I resumed my seat on the stool while he hung in the swing for a couple minutes, then, "Teacher Tom, I think they should say, 'I'm sorry'."
I agreed, "They probably should. I would apologize if I hurt my friend's feelings."
He still didn't seem particularly upset. "They should say 'I'm sorry.'" Just then V and S came racing past, this time without saying a word. He called out, "You guys should say 'I'm sorry'!" but they either didn't hear him or were ignoring him. "See, they didn't saying 'I'm sorry'."
"No they didn't" I agreed, "But I don't know how to make people say 'I'm sorry.' I think they have to say it themselves."
He stewed it for a moment, then headed down the hill, making a beeline for S. The boys interacted for a moment, then he talked to V after which he returned to his swing. "S said he was sorry, but V didn't say anything."
"She didn't say she was sorry?"
"No."
"And you want her to say she's sorry."
"Yes."
We watched S and V circle around the swing set, then race back down the hill. I said, "I don't know how to make someone say 'I'm sorry'." We spent more time discussing the matter. He seemed far more upset at the lack of an apology than about the name-calling.
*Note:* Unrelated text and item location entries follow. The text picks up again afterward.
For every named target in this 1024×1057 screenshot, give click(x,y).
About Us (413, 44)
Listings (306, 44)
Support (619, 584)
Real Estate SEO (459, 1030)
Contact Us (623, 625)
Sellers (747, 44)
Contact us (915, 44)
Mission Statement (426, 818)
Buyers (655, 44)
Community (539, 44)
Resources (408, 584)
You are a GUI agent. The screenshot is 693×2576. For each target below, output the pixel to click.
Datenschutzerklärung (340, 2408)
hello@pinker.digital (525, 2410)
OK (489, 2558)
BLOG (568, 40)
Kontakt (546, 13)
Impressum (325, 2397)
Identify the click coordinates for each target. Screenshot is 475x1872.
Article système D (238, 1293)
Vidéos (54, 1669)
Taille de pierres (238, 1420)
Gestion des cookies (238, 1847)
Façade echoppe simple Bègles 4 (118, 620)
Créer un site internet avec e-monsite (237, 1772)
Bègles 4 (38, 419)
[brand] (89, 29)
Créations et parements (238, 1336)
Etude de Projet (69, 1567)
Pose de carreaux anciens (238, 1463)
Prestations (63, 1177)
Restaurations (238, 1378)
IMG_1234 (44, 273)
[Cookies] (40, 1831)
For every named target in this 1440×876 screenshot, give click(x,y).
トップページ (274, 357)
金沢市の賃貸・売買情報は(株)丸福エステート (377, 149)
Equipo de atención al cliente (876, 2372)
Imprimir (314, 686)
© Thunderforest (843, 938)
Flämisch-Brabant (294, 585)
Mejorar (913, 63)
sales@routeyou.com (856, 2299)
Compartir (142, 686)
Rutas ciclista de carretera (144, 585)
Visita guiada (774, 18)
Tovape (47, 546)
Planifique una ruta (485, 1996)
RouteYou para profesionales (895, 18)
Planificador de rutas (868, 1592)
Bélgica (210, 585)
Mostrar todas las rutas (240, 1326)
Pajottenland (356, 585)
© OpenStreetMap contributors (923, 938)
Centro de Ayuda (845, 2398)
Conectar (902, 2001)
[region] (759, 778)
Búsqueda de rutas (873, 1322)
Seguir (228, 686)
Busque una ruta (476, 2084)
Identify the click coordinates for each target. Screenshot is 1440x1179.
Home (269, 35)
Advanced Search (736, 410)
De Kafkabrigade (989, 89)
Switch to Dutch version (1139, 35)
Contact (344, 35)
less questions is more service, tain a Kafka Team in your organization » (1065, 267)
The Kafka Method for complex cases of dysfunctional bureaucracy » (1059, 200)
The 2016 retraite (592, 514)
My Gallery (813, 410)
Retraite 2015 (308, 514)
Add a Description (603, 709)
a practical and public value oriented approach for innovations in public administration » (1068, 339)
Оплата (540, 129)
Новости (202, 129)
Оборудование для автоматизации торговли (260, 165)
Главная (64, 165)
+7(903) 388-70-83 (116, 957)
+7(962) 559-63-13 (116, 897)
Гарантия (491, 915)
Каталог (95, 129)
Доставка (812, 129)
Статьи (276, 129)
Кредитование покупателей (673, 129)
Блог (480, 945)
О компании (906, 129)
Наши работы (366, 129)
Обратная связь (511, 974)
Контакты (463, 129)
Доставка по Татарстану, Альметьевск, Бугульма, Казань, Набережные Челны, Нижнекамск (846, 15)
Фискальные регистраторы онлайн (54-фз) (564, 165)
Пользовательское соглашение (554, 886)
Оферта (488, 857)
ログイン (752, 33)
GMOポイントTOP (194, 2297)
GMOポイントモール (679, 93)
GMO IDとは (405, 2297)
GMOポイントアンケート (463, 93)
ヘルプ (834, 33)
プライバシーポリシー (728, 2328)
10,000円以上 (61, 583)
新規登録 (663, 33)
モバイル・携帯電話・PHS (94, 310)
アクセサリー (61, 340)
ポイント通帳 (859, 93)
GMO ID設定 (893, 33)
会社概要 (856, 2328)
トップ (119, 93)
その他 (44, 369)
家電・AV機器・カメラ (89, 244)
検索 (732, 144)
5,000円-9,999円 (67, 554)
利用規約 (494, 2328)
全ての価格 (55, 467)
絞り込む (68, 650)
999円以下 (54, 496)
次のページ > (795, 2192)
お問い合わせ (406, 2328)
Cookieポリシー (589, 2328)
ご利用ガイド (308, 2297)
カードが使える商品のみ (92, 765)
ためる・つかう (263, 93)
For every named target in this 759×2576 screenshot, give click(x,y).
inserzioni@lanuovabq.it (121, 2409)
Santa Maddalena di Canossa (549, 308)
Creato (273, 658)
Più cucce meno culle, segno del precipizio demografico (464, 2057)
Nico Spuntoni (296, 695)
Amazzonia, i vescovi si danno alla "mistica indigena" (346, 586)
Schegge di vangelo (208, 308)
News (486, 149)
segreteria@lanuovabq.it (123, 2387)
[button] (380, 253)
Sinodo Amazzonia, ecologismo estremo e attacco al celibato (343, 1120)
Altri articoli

I told him, "They called you 'bad guy', you didn't like it, so you told them to stop. Then you wanted them to say 'I'm sorry' so you asked them to say it. One of them did, one of them didn't. I think you've done everything you can do." He didn't agree, "I think she should say 'I'm sorry' too," then proceeded to spend the next ten minutes chasing her around, insisting on an apology which she was clearly not going to give.
Last night was our year-end parent potluck/business meeting which just happened to be hosted by this boy's parents. I was among the first to arrive and he was playing butler. As we waited for others to arrive, we chatted. He was in a festive mood, but wanted to return to our playground conversation. "They should have said 'I'm sorry'."
"I know, but S did say it, didn't he?"
"Yeah, he said it, but V didn't."
A parent overheard us and I summarized the situation in a couple sentences. He corrected me, "S is the one who called me 'bad guy'. V didn't say it."
"V didn't call you 'bad guy'? Do you think maybe that's why she didn't apologize? Because she didn't break our rule?"
"Probably so!" he agreed happily before racing off to answer the door his sense of justice apparently now finally satisfied.
One boy felt offended. He spoke up. He wanted an apology and asked for it. The child who offended him apologized. The child who had not offended him declined, having nothing about which to say 'I'm sorry' and she would not be pestered into it. What remarkable kids: what remarkable humans. Conflict is inevitable, even among best friends. I don't think any people, whatever their age, could have handled this one any better than did these Octograbbers.